## [Quoted passage]
= = = =

Re: Time delayed LR (WAS Re: logical replication restrictions)

2023-02-07 Thread Peter Smith
Here are my review comments for v31-0001

==
doc/src/sgml/glossary.sgml

1.
+ 
+  Replication setup that applies time-delayed copy of the data.
+

That sentence seemed a bit strange to me.

SUGGESTION
Replication setup that delays the application of changes by a
specified minimum time-delay period.

==

src/backend/replication/logical/worker.c

2. maybe_apply_delay

+ if (wal_receiver_status_interval > 0 &&
+ diffms > wal_receiver_status_interval * 1000L)
+ {
+ WaitLatch(MyLatch,
+   WL_LATCH_SET | WL_TIMEOUT | WL_EXIT_ON_PM_DEATH,
+   wal_receiver_status_interval * 1000L,
+   WAIT_EVENT_RECOVERY_APPLY_DELAY);
+ send_feedback(last_received, true, false, true);
+ }

I felt that introducing another variable like:

long statusinterval_ms = wal_receiver_status_interval * 1000L;

would help here by doing 2 things:
1) The condition would be easier to read because the ms units would be the same
2) Won't need * 1000L repeated in two places.

= = = =

(Text and element pointing records)

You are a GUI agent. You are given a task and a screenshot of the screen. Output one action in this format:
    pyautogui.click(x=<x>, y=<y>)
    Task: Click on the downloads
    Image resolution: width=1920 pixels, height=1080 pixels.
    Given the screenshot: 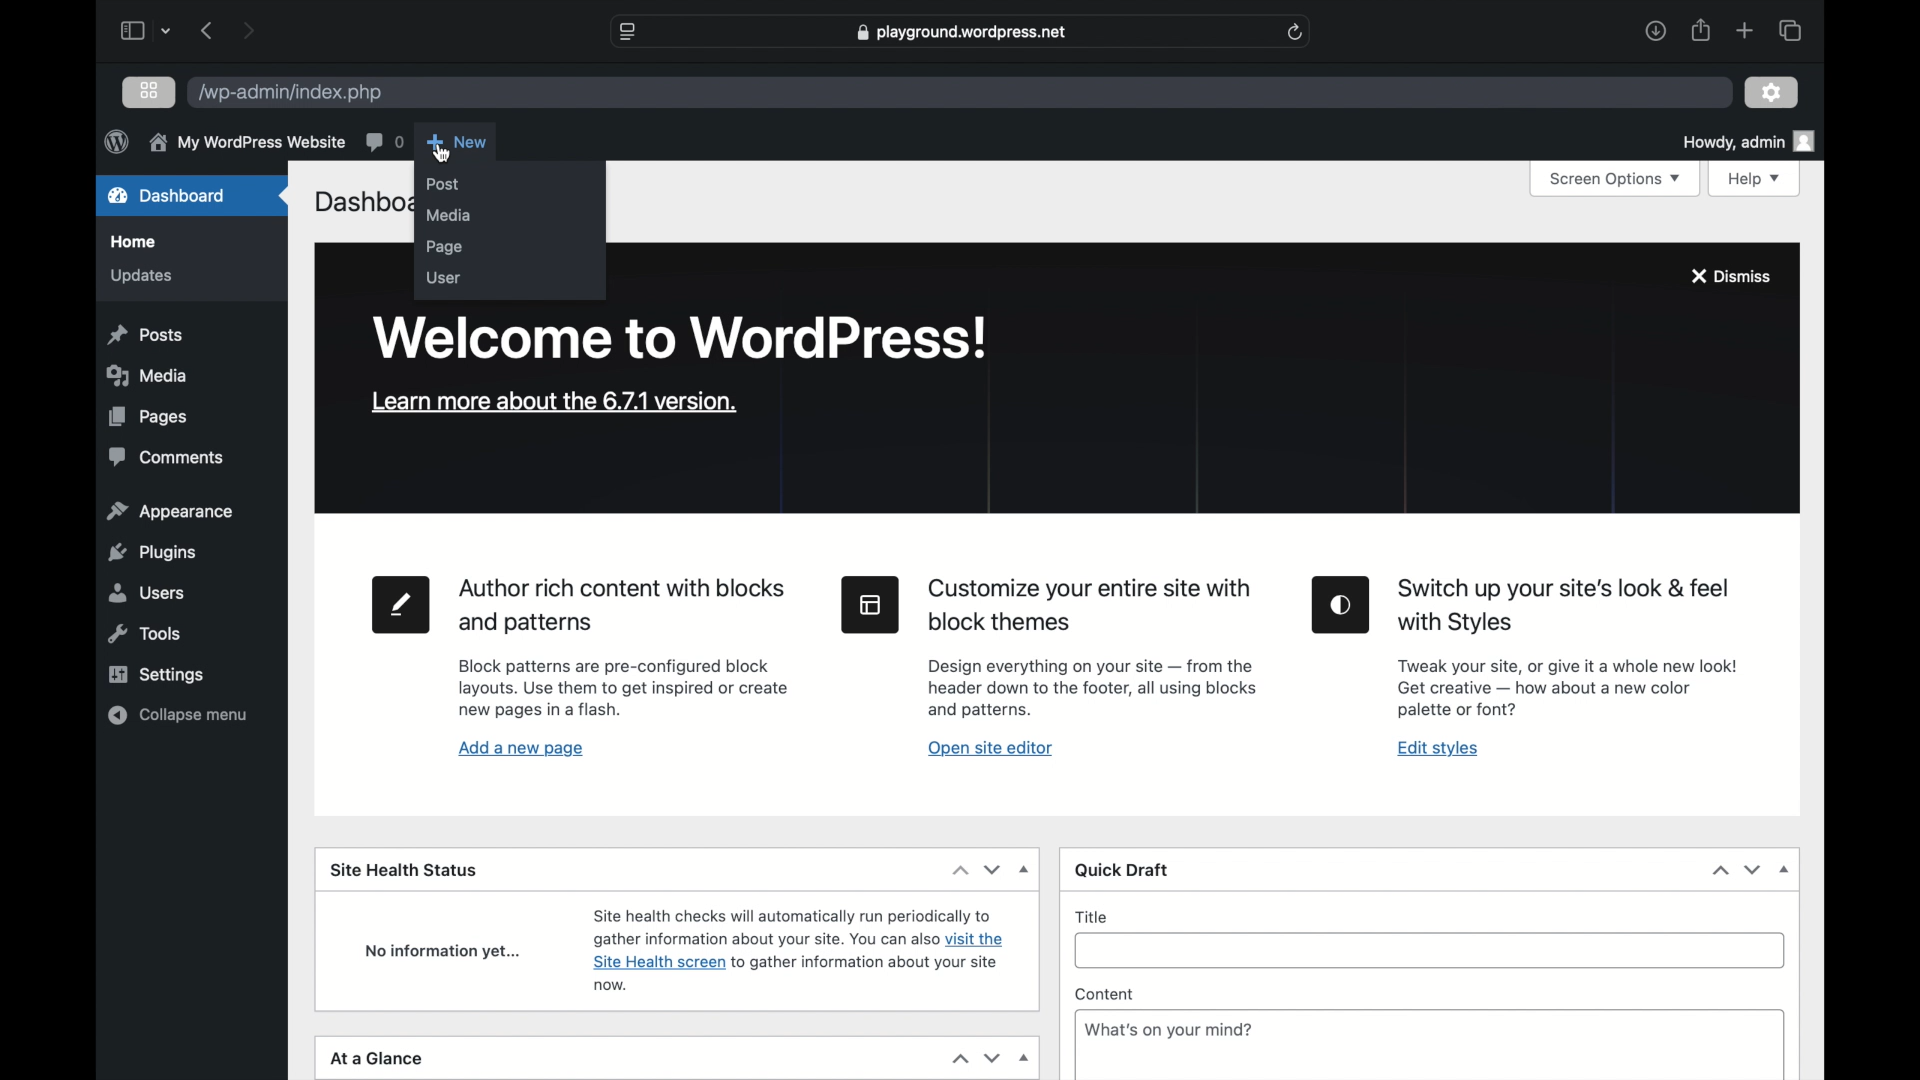 What is the action you would take?
    pyautogui.click(x=1655, y=30)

= = = =

## [Objectives]
#1 Answer these questions using the review comments.
(a) Which version is under review?
(b) Which file does the first comment concern?
(c) What name is proposed for the new variable in the second comment?
#2 Reproduce a passage from the review comments verbatim: begin at the words "would help here" and stop after "in two places.".

## [Answers provided]
#1
(a) v31-0001
(b) doc/src/sgml/glossary.sgml
(c) statusinterval_ms

#2
would help here by doing 2 things:
1) The condition would be easier to read because the ms units would be the same
2) Won't need * 1000L repeated in two places.